Full details of the Offer will be included in the formal offer and take-over bid circular to be filed with securities regulatory authorities and mailed to Shareholders. The Offer documents will be accessible under Western Wind's profile on SEDAR beginning on November 26, 2012. The Offer will be open until January 28, 2013 at 5:00 p.m. EST. The Offer will be subject to acceptance by Shareholders independent of Brookfield Renewable owning more than 50% of the Common Shares outstanding and other offer conditions customary in the circumstances. The Offer will be structured as a "Permitted Bid" under Western Wind's Shareholder Rights Agreement.
Brookfield Renewable has retained Canadian Stock Transfer Company Inc. as its Depositary and CST Phoenix Advisors as its Information Agent in connection with the Offer.
Brookfield Renewable Energy Partners (TSX:BEP.UN) operates one of the largest publicly-traded, pure-play renewable power platforms globally. Its portfolio is primarily hydroelectric and totals approximately 5,300 megawatts of installed capacity. Diversified across 69 river systems and 11 power markets in the United States, Canada and Brazil, the portfolio generates enough electricity from renewable resources to power more than two million homes on average each year. With a virtually fully-contracted portfolio of high-quality assets and strong growth prospects, the business is positioned to generate stable, long-term cash flows supporting regular and growing cash distributions to unitholders. For more information, please visit www.brookfieldrenewable.com.

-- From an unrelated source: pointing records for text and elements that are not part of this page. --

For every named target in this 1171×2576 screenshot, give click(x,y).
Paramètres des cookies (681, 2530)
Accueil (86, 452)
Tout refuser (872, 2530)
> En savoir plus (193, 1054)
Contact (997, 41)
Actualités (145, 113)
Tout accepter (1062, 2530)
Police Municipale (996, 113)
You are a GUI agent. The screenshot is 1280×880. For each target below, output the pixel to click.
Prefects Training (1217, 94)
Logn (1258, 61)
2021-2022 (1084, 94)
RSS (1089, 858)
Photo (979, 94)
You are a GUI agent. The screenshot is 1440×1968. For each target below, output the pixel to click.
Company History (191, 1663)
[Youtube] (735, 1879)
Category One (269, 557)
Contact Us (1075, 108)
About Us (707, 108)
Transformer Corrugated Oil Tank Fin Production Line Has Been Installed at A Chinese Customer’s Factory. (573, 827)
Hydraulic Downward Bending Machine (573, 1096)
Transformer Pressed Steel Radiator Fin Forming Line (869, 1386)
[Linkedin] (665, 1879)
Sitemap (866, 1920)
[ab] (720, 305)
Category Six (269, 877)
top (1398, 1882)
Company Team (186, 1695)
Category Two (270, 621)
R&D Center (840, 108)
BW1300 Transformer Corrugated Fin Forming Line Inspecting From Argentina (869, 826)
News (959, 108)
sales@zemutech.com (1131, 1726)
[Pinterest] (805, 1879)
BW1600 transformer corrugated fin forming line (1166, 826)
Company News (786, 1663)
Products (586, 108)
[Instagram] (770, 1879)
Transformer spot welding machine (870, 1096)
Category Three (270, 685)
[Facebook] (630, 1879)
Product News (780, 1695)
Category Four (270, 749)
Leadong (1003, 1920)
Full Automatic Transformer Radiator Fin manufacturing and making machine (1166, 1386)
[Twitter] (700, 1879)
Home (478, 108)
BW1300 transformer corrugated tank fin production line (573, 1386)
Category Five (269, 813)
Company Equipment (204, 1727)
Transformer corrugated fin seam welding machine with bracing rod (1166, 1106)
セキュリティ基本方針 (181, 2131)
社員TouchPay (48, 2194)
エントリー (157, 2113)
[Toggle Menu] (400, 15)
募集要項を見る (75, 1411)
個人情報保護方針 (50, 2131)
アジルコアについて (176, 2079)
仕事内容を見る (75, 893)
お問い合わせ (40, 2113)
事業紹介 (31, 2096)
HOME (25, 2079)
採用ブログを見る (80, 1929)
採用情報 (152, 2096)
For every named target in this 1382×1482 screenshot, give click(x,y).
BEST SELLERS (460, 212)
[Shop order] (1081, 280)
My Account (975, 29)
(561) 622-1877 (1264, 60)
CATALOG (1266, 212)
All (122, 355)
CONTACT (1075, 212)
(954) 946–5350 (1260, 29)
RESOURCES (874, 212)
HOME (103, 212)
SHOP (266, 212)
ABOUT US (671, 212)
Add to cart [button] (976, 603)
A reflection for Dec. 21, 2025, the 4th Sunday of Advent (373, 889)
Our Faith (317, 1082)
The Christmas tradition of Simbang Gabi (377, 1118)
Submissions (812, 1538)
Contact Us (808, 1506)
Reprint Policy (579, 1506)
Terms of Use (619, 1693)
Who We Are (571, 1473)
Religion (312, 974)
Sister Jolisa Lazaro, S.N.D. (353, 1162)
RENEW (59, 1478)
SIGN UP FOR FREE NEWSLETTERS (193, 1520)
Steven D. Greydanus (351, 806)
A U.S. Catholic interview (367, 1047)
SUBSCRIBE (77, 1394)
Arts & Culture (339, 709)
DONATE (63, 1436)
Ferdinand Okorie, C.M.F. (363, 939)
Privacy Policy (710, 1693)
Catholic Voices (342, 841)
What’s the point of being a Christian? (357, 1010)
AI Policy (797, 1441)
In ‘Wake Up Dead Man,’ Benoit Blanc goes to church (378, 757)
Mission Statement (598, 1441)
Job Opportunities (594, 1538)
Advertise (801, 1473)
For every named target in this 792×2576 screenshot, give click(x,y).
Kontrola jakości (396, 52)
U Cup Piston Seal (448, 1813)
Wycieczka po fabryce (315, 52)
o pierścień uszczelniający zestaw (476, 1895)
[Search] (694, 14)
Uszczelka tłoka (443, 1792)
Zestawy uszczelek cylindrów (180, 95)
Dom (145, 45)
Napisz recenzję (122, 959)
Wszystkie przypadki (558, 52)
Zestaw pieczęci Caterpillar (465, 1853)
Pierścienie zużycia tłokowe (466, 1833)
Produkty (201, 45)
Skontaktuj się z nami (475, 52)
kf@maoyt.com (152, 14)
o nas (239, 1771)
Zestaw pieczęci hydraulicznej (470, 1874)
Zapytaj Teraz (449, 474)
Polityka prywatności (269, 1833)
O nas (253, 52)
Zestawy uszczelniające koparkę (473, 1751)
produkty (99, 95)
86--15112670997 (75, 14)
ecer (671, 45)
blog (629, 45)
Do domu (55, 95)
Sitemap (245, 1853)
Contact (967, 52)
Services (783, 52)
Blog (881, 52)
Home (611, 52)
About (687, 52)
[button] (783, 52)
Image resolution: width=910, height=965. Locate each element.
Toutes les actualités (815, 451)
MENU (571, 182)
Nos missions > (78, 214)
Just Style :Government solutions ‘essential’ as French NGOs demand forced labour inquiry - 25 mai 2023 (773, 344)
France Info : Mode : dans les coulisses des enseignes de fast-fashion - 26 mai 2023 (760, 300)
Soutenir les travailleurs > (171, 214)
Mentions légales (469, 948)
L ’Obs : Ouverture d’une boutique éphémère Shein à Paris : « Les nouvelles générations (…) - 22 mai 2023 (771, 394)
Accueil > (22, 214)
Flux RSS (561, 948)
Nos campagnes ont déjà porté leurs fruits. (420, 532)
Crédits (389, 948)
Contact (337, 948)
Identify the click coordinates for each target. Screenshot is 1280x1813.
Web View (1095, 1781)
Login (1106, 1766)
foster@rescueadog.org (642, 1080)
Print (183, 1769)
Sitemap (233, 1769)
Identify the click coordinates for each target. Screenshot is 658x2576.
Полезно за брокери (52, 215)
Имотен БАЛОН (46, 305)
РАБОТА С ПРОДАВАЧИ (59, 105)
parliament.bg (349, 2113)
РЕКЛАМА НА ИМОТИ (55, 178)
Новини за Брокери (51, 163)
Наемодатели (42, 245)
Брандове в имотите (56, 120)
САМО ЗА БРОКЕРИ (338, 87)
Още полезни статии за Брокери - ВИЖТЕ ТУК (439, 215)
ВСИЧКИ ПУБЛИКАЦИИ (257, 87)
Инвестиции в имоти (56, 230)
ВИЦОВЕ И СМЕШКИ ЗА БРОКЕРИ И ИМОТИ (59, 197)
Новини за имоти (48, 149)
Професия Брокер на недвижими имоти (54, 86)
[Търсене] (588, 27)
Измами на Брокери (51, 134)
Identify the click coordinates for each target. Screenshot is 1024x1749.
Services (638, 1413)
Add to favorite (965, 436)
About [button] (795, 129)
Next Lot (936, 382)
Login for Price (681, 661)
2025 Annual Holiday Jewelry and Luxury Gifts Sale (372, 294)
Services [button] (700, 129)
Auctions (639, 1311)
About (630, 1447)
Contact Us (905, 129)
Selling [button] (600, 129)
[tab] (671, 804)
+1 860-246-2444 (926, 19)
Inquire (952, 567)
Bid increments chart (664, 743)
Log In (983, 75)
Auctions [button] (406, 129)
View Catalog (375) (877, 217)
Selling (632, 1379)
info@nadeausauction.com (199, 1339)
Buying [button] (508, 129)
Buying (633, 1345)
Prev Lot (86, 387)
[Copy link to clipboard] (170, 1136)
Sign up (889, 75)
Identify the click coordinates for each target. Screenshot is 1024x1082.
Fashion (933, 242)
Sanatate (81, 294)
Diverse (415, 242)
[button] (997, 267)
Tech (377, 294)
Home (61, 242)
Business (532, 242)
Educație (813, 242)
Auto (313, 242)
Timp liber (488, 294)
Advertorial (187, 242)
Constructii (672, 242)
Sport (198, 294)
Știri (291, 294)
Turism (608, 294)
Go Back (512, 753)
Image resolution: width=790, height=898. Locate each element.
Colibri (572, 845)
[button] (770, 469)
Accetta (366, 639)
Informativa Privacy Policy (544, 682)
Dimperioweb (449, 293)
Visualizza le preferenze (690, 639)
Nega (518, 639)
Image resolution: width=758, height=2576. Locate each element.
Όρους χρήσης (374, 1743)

Cautionary Statement Regarding Forward-Looking Information
This news release contains forward-looking statements and information, within the meaning of Canadian securities laws, including those relating to the Offer. Forward-looking statements may include estimates, plans, expectations, opinions, forecasts, projections, guidance or other statements that are not statements of fact. Forward-looking statements in this news release include statements regarding the benefits of the Offer and timing for completion of the Offer. Forward-looking statements can be identified by the use of words such as "expects", "look forward", and "will bring", or variations of such words and phrases, or statements that certain actions, events or results "may", "could", "would", "might" or "will" be taken, occur or be achieved. Although we believe that our anticipated future results, performance or achievements expressed or implied by the forward-looking statements and information in this news release are based upon reasonable assumptions and expectations, we cannot assure you that such expectations will prove to have been correct. You should not place undue reliance on forward-looking statements and information as such statements and information involve known and unknown risks, uncertainties and other factors which may cause our actual results, performance or achievements to differ materially from anticipated future results, performance or achievement expressed or implied by such forward-looking statements and information. While we anticipate that subsequent events and developments may cause our views to change, we disclaim any obligation to update the forward-looking statements, other than as required by applicable law. For further information on these known and unknown risks, please see "Risk Factors" included in our Annual Information Form.